Frankly, the only real and valid reason is the previously mentioned: they've likely got the money and don't mind spending it for the ecosystem. And if they like it... Who are we to interfere? Aside from pointing out how massively they're overpaying, but they've gotta be able to handle that if they're willing to publish an article like this
I heard we had a 7 figure annual compute spend, and IIRC we only had a few hundred requests per second peak plus some batch jobs for a few million accounts. A single $160 N100 minipc could probably handle the workload with better reliability than we had if we hadn't gone down that particular road to insanity.
You can read a little bit more about my analytics setup here:
https://joeldare.com/private-analtyics-and-my-raspberry-pi-4...
Heh, remind me of a discussion I had with a coworker roughly 6 month ago. I tried to explain to them that the ability to scale each microservices separately almost never improves the actual performance of the platform as a whole - after all, you still need to have network calls between each service and could've also just started the monolith twice. And that would've most likely even needed less RAM too, even if each instance will likely consume more - after all, you now need less applications running to serve the same request.
This discussion took place in the context of a b2e saas platform with very moderate usage, almost everything being plain CRUD. Like 10-15k simultaneous users making data entries etc.
I'm always unsure how I should feel after such discussions. On the one hand, I'm pretty sure he probably thinks that I'm dumb for not getting microservices. On the other hand... Well... ( ꈍ ᴗ ꈍ )
"Andy giveth, and Bill taketh away."
Computers keep getting faster (personified as Andy Grove, from Intel), and software keeps getting slower (Bill Gates, from Microsoft).
If you can understand programming, you can understand Linux. Might take a while to be really confident, but do you need incredible confidence when you have backups? :)
Especially with that meme he showed about vercel is laws +500% markup lmaoo
Don't be afraid of computers, don't be the pink elephant!
Is the author even getting paid for their services though? If they aren't then why would they care? I don't mean that as rude as it sounds, but why would they pay that much money so people can use their product for free?
It’s a systemic problem. You’re going to loose the battle against human nature: Ever noticed how, after moving from a college dorm into a house, people suddenly manage to fill all the space with things? It’s not like the dorm was enough to fit everything they ever needed, but they had to accommodate themselves to it.
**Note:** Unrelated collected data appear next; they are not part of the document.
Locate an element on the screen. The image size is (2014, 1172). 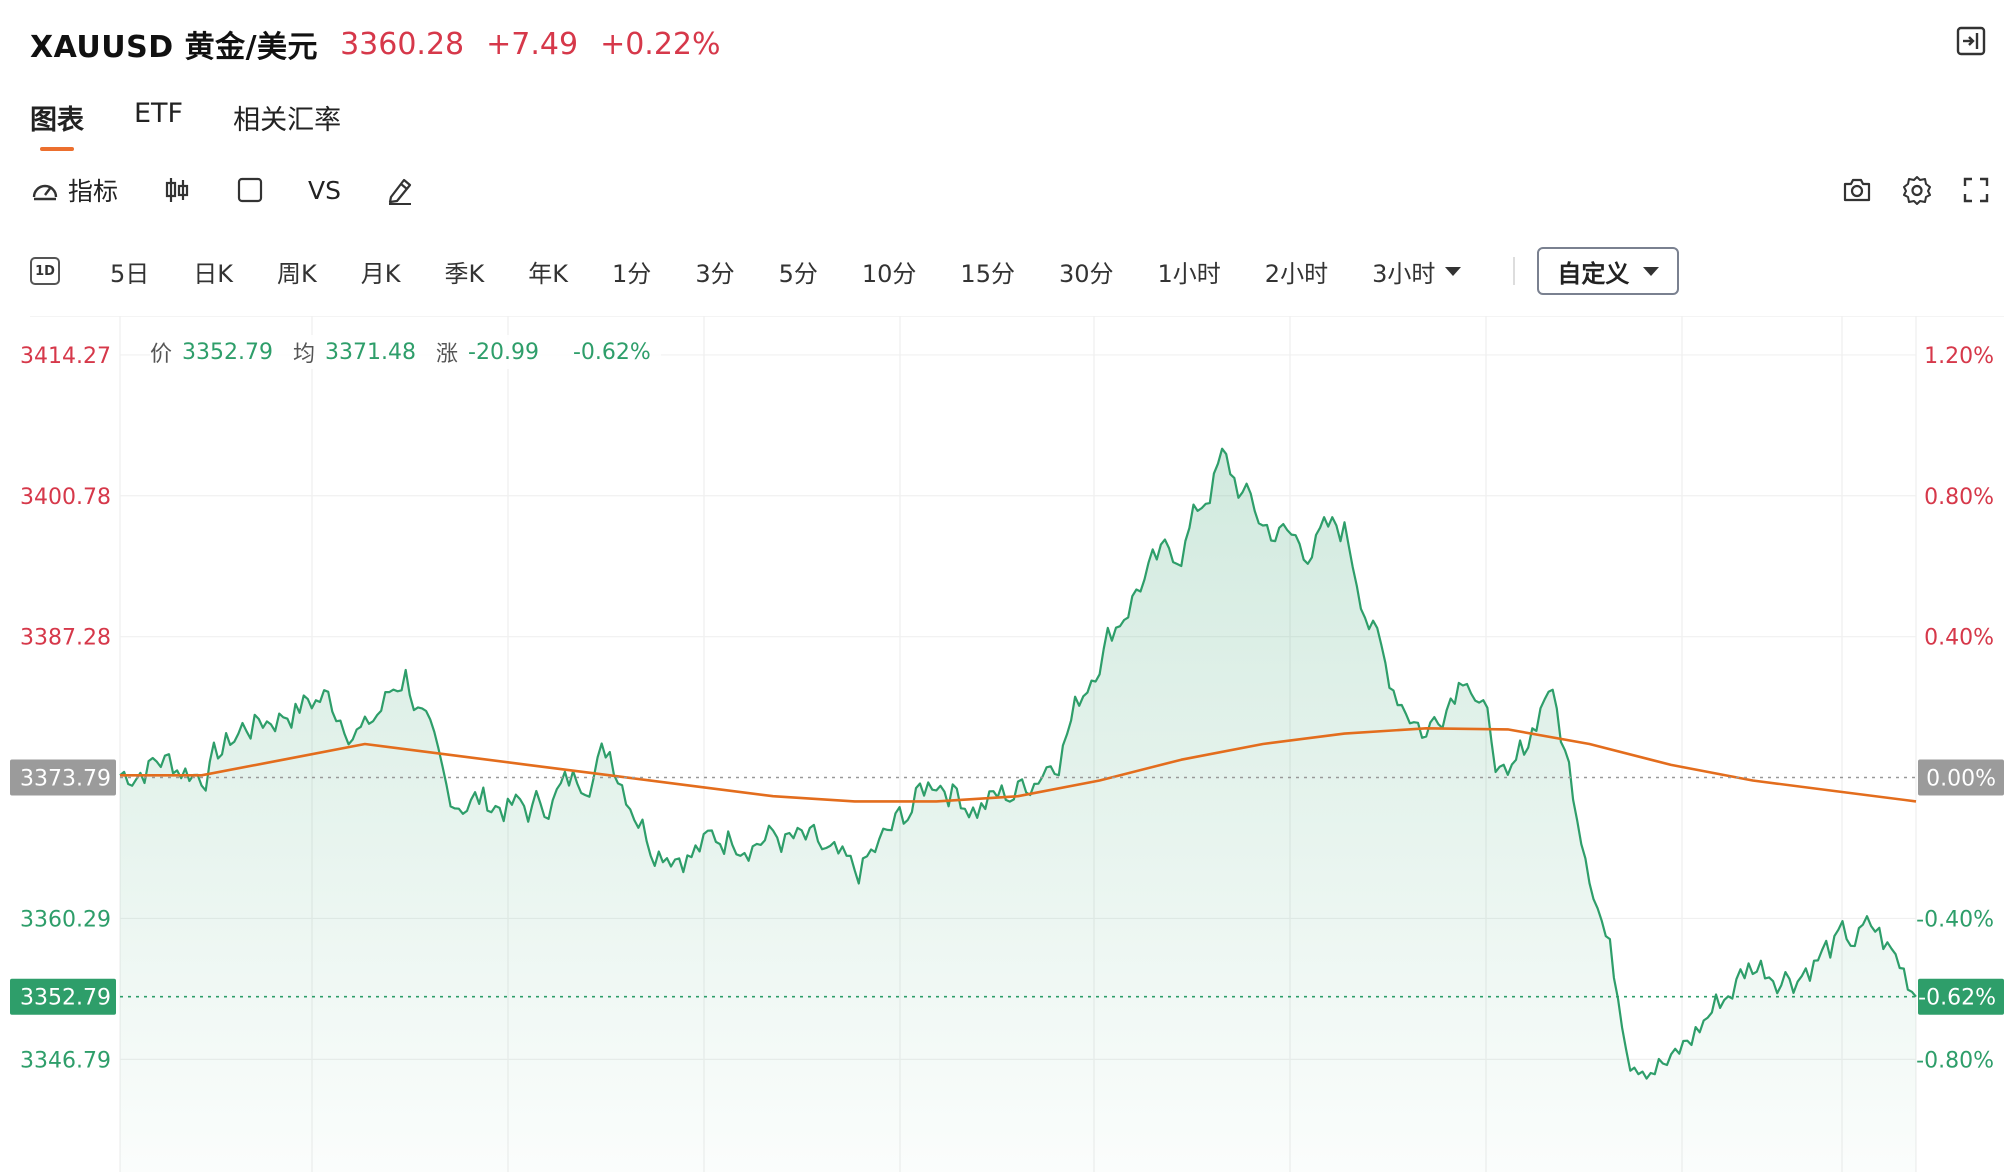
quote-header: XAUUSD 黄金/美元 3360.28 +7.49 +0.22% is located at coordinates (376, 44).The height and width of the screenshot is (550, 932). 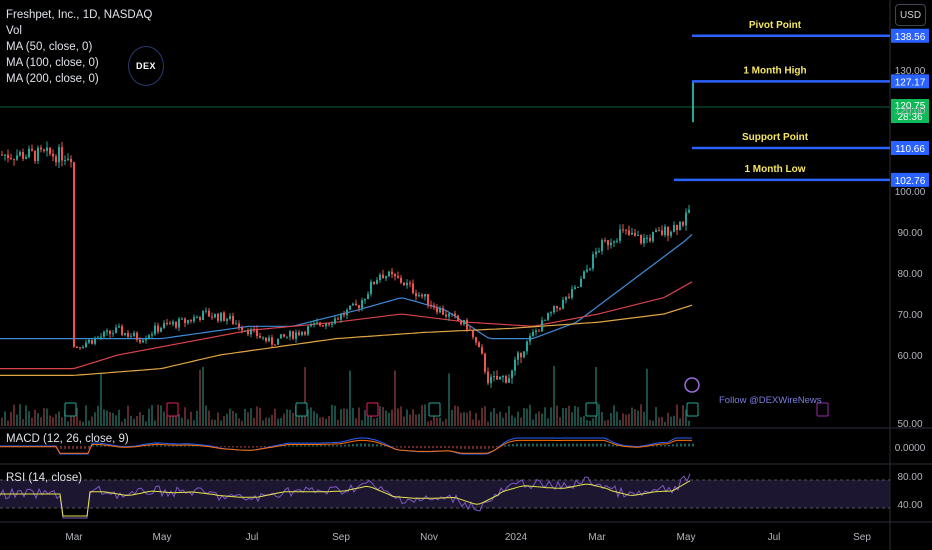 What do you see at coordinates (446, 397) in the screenshot?
I see `earnings-markers` at bounding box center [446, 397].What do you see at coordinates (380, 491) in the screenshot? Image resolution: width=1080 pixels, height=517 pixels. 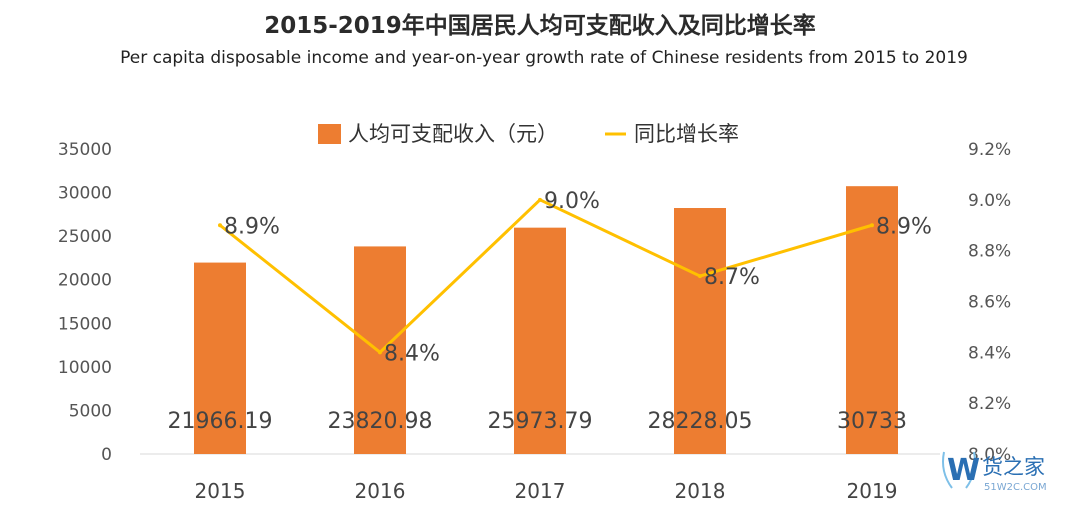 I see `x-tick-label: 2016` at bounding box center [380, 491].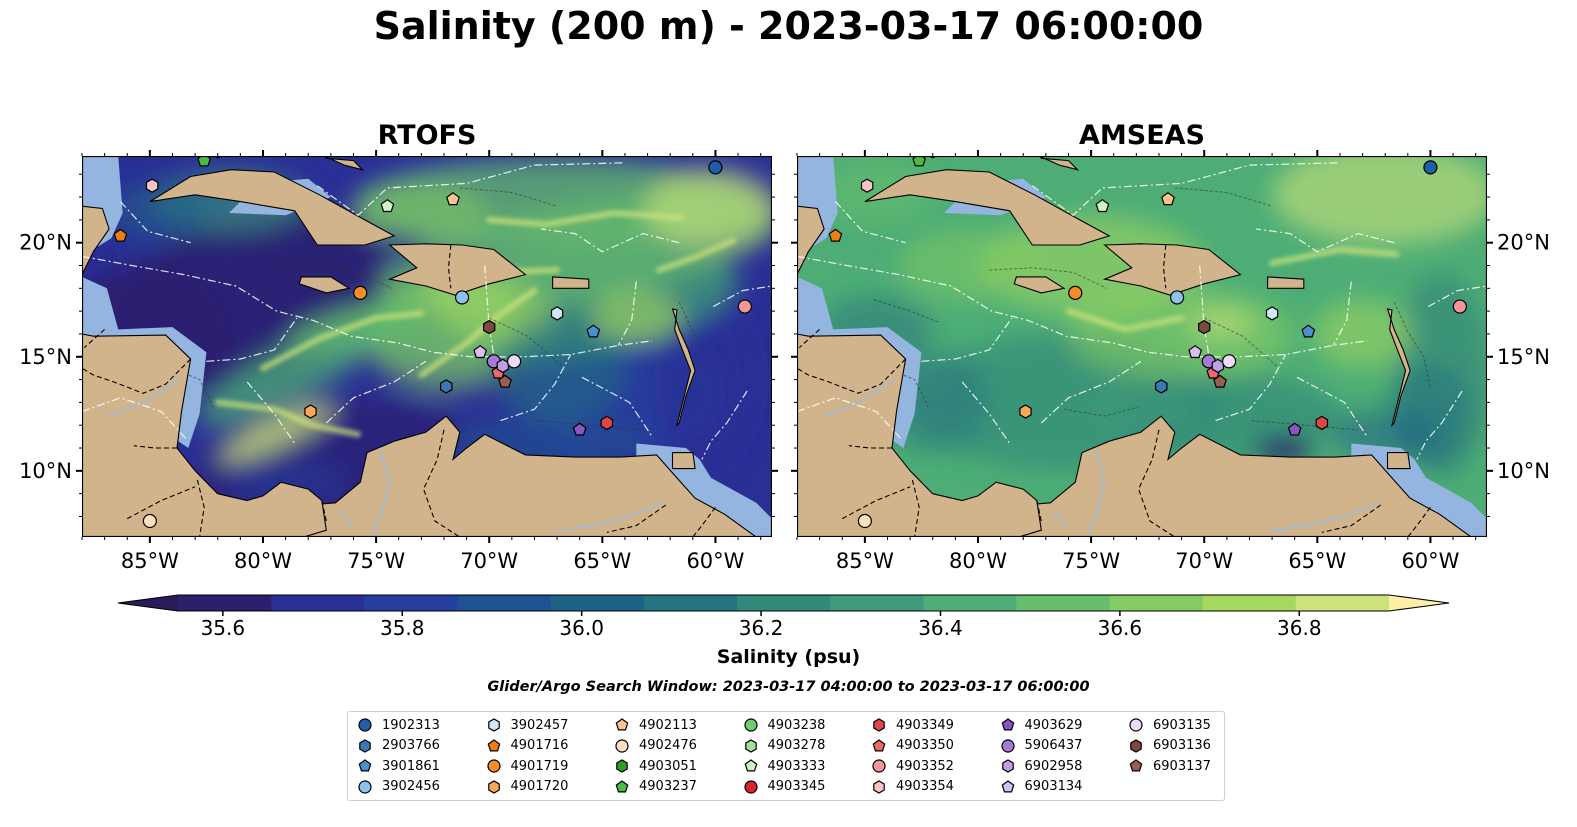  Describe the element at coordinates (1041, 766) in the screenshot. I see `legend-item-6902958: 6902958` at that location.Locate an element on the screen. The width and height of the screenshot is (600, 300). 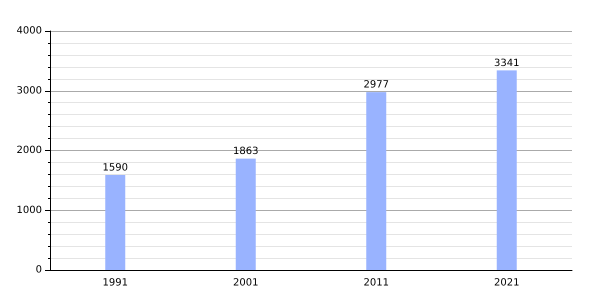
y-tick-label: 2000 is located at coordinates (29, 150).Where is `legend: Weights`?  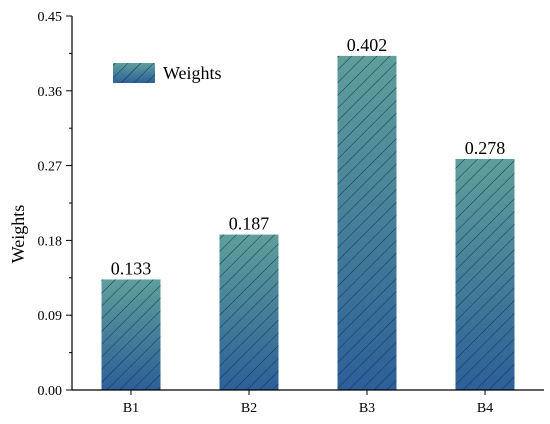
legend: Weights is located at coordinates (168, 73).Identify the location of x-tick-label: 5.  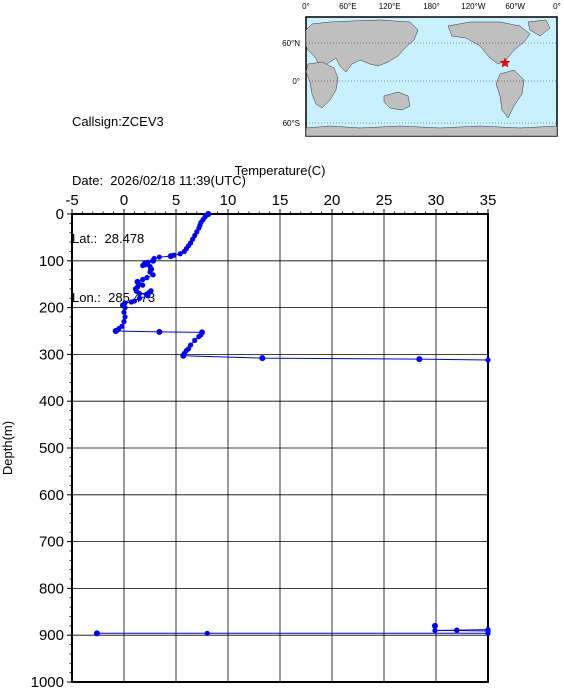
(176, 200).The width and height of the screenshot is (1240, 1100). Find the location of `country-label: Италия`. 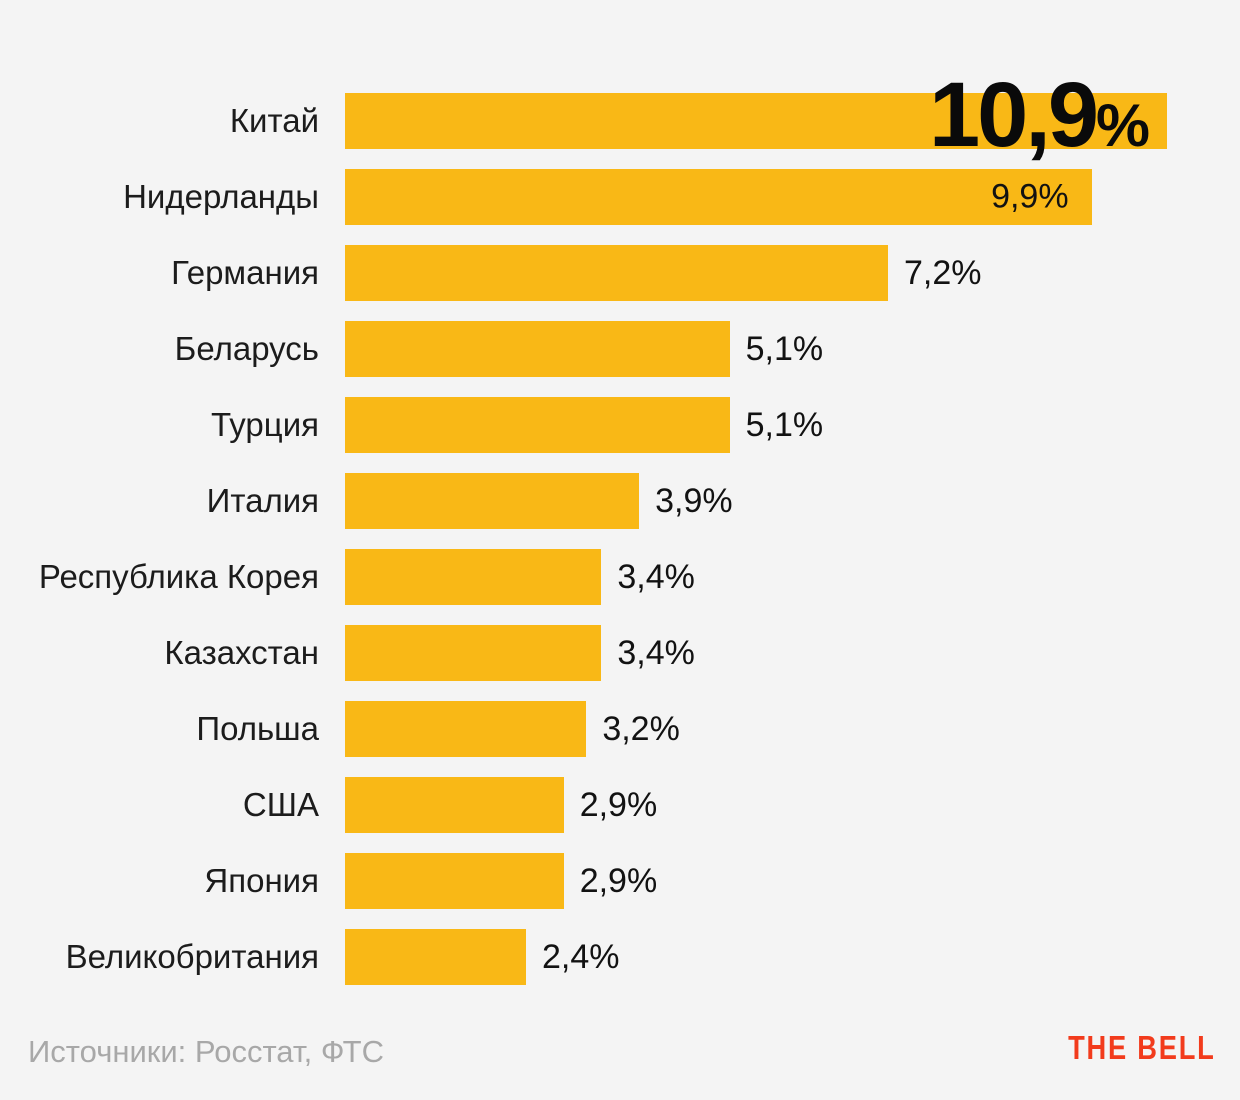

This constraint is artificial, exhausting to keep up, and, if gone, will no longer be adhered to.
If a computer suddenly becomes more powerful, developers aren’t going to keep up their good habits performance optimisation, because they had those only out of necessity in the first place.
Okay, am I crazy or can you not really solve this without going full on multi-region setup of everything? Maybe your web server is closer to them but database requests are still going back to the "main" region which will have latency.
It does feel like the tech community as a whole has forgotten how simple and low resource usage hosting most things is, maybe due to the proliferation of stuff like AWS trying to convince us that we need all this crazy stuff to do it?
I agree with this statement for normal people. Not for software developers. You're just begging for stagnation. Your job is literally dealing with computers and making them do neat stuff. When you refuse to do that because "computers should be making my life easier" you should really find another line of employment where you're a consumer of software, not a producer.